Take the [Tutorial](https://github.com/Lichtso/CCWT/wiki/Tutorial) with lots of examples and all features being explained.
## Features
Complex [continuous wavelet transformation](https://en.wikipedia.org/wiki/Continuous_wavelet_transform)
- with a [gabor wavelet](https://en.wikipedia.org/wiki/Gabor_wavelet)

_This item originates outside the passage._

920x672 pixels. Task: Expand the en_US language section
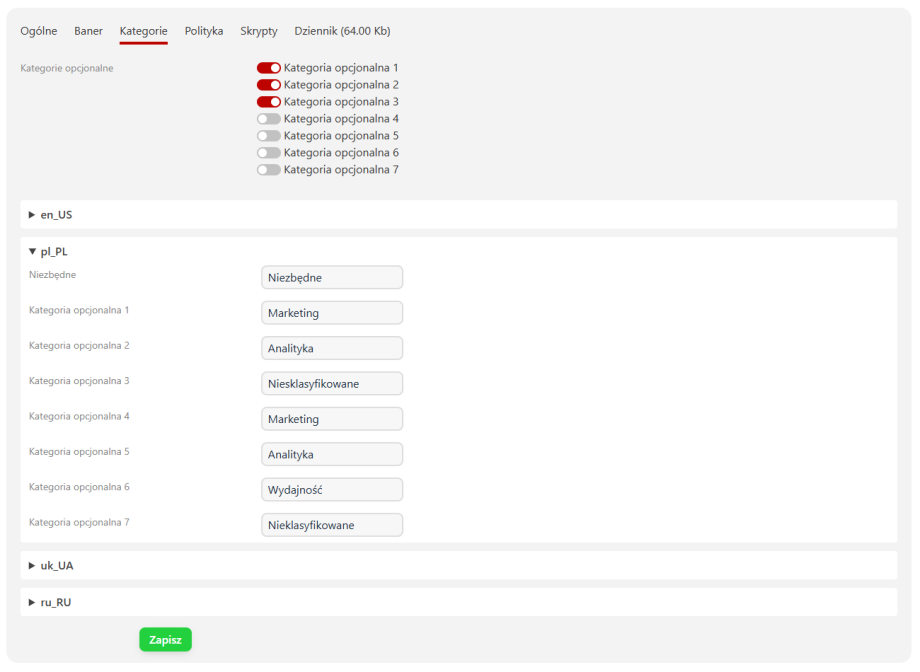tap(56, 215)
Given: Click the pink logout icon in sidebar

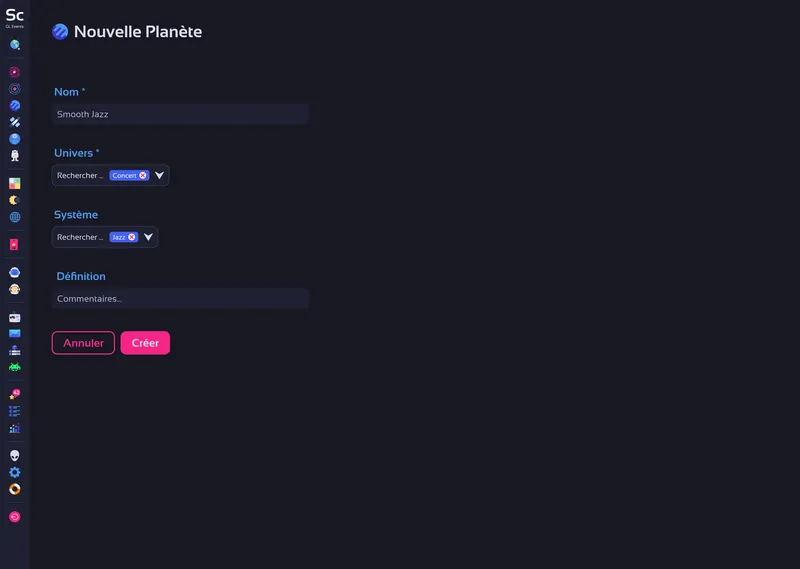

- interfaces for C99, python2.7 and python3.5
- using [libFFTW](http://www.fftw.org) for performance
- and [libPNG](http://www.libpng.org/pub/png/libpng.html) as possible output
- 4 synchrosqueeze modes
- 6 color schemes
- parallelization / multithreading support
- customizable frequency bands
- helper method for linear and exponential frequency bands
## Dependencies
### Ubuntu
```bash
sudo apt-get install libfftw3-dev libpng-dev
```
### Arch Linux
```bash
sudo pacman -S fftw libpng
```
### Mac OS
```bash
brew install fftw libpng
```
## Installation
```bash
[sudo] pip[3] install ccwt
```
## Documentation
### ccwt.fft()
- input_signal: Numpy 1D float32, float64, complex64 or complex128 array
- padding: Zero samples to be virtually added at each end of the input signal, default is 0
- thread_count: Default is 1 (no multi threading)
### ccwt.frequency_band()
- height: Height of the resulting image in pixels and number of frequencies to analyze
- frequency_range: Difference between the highest and the lowest frequency to analyze, default is height/2
- frequency_offset: Lowest frequency to analyze, default is 0.0
- frequency_basis: Values > 0.0 switch from a linear to an exponential frequency scale using this as basis, default is 0.0 / linear mode
- deviation: Values near 0.0 have better frequency resolution, values towards infinity have better time resolution, default is 1.0
### ccwt.numeric_output()
- fourier_transformed_signal: Numpy 1D complex128 array generated by ccwt.fft()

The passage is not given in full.